La plus grande gloire de Jésus-Christ

222. 7/ Par cette pratique, bien fidèlement observée, vous donnerez à Jésus-Christ plus de gloire en un mois de temps que par aucune autre, quoique plus difficile, en plusieurs années. - Voici les raisons de ce que j'avance :

1/ Parce que, faisant vos actions par la Sainte Vierge, comme cette pratique enseigne, vous quittez vos propres intentions et opérations, quoique bonnes et connues, pour vous perdre, pour ainsi dire, dans celles de la Très Sainte Vierge, quoiqu'elles vous soient inconnues ; et, par là, vous entrez en participation de la sublimité de ses intentions, qui ont été si pures, qu'elle a plus donné de gloire à Dieu par la moindre de ses actions, par exemple en filant sa quenouille, en faisant un point d'aiguille, qu'un saint Laurent sur son gril, par son cruel martyre, et même que tous les saints par leurs actions les plus héroïques : ce qui fait que, pendant son séjour ici-bas, elle a acquis un comble si ineffable de grâces et de mérites, qu'on compterait plutôt les étoiles du firmament, les gouttes d'eau de la mer et les sables du rivage, que ses mérites et ses grâces, et qu'elle a donné plus de gloire à Dieu que tous les anges et les saints ne lui ont donné ni ne lui en donneront. O prodige de Marie ! vous n'êtes capable que de faire des prodiges de grâces dans les âmes qui veulent bien se perdre en vous.

223. 2/ Parce qu'une âme, par cette pratique, ne comptant pour rien tout ce qu'elle pense ou fait d'elle-même, et ne mettant son appui et sa complaisance que dans les dispositions de Marie, pour approcher de Jésus-Christ, et même pour lui parler, elle pratique beaucoup plus l'humilité que les âmes qui agissent par elles-mêmes, et qui ont un appui et une complaisance imperceptible dans leurs dispositions ; et, par conséquent, elle glorifie plus hautement Dieu, qui n'est parfaitement glorifié que par les humbles et les petits de cœur.

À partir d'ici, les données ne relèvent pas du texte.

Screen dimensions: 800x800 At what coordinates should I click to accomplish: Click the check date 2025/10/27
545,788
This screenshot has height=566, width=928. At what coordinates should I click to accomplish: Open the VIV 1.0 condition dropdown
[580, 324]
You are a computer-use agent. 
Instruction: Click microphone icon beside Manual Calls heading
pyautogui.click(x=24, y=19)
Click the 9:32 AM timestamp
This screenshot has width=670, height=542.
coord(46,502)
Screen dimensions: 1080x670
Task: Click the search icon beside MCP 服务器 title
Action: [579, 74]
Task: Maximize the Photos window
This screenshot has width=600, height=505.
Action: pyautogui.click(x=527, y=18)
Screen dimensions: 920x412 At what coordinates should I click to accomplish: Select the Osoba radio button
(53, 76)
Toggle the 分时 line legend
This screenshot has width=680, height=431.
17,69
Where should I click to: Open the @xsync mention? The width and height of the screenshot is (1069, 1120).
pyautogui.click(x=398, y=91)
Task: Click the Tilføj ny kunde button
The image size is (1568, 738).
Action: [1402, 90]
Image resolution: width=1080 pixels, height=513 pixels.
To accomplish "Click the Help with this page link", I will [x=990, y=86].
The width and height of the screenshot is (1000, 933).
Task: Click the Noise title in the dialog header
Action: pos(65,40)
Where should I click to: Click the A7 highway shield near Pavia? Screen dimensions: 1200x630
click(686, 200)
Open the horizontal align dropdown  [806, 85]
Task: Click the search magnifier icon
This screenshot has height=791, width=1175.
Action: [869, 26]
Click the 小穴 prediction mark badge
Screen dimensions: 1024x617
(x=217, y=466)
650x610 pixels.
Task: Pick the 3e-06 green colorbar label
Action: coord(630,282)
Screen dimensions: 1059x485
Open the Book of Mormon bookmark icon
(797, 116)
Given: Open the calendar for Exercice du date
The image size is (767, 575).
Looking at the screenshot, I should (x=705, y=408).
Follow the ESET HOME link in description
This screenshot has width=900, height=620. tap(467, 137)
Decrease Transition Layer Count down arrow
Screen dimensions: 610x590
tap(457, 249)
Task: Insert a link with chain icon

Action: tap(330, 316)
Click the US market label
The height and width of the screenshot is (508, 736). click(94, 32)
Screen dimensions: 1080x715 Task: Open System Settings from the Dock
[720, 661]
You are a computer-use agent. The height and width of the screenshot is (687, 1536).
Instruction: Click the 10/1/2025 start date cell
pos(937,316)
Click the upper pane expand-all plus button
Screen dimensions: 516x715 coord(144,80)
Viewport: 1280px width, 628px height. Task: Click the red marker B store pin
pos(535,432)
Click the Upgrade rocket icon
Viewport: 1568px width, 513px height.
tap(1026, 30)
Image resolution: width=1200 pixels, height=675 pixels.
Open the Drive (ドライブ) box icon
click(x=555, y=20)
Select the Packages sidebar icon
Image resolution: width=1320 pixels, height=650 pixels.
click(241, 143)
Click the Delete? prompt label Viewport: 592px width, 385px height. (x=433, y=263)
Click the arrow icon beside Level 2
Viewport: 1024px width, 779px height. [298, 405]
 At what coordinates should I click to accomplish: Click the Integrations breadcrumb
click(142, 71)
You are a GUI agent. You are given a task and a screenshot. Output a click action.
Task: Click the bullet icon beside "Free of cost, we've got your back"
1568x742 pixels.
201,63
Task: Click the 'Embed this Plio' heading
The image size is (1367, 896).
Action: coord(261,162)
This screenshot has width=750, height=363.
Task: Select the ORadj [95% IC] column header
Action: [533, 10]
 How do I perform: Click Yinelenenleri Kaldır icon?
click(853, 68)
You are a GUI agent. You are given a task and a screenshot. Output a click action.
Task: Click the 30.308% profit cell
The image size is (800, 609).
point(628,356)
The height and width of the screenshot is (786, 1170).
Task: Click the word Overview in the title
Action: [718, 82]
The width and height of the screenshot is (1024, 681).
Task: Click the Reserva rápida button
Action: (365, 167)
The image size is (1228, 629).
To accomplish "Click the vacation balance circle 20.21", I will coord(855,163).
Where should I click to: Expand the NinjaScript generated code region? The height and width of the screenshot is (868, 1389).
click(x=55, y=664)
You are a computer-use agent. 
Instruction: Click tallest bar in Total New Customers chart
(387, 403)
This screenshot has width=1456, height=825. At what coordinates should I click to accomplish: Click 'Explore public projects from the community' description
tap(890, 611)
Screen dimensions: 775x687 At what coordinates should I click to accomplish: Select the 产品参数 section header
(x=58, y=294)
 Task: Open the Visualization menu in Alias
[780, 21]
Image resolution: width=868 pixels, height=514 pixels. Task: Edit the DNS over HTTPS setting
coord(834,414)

224. 3/ Parce que la Sainte Vierge, voulant bien, par une grande charité, recevoir en ses mains virginales le présent de nos actions, elle leur donne une beauté et un éclat admirable ; elle les offre elle-même à Jésus-Christ, et sans difficulté, que Notre-Seigneur en est plus glorifié que si nous les offrions par nos mains criminelles. [146-149]

225. 4/ Enfin, parce que vous ne pensez jamais à Marie, que Marie, en votre place, ne pense à Dieu ; vous ne louez ni n'honorez jamais Marie, que Marie avec vous ne loue et n'honore Dieu. Marie est toute relative à Dieu, et je l'appellerais fort bien la relation de Dieu, qui n'est que par rapport à Dieu, ou l'écho de Dieu, qui ne dit et ne répète que Dieu. Si vous dites Marie, elle dit Dieu. Sainte Élisabeth loua Marie et l'appela bienheureuse de ce qu'elle avait cru ; Marie, l'écho fidèle de Dieu, entonna : Magnificat anima mea Dominum : Mon âme glorifie le Seigneur. Ce que Marie a fait en cette occasion, elle le fait tous les jours ; quand on la loue, on l'aime, on l'honore ou on lui donne, Dieu est loué, Dieu est aimé, Dieu est honoré, on donne à Dieu par Marie et en Marie.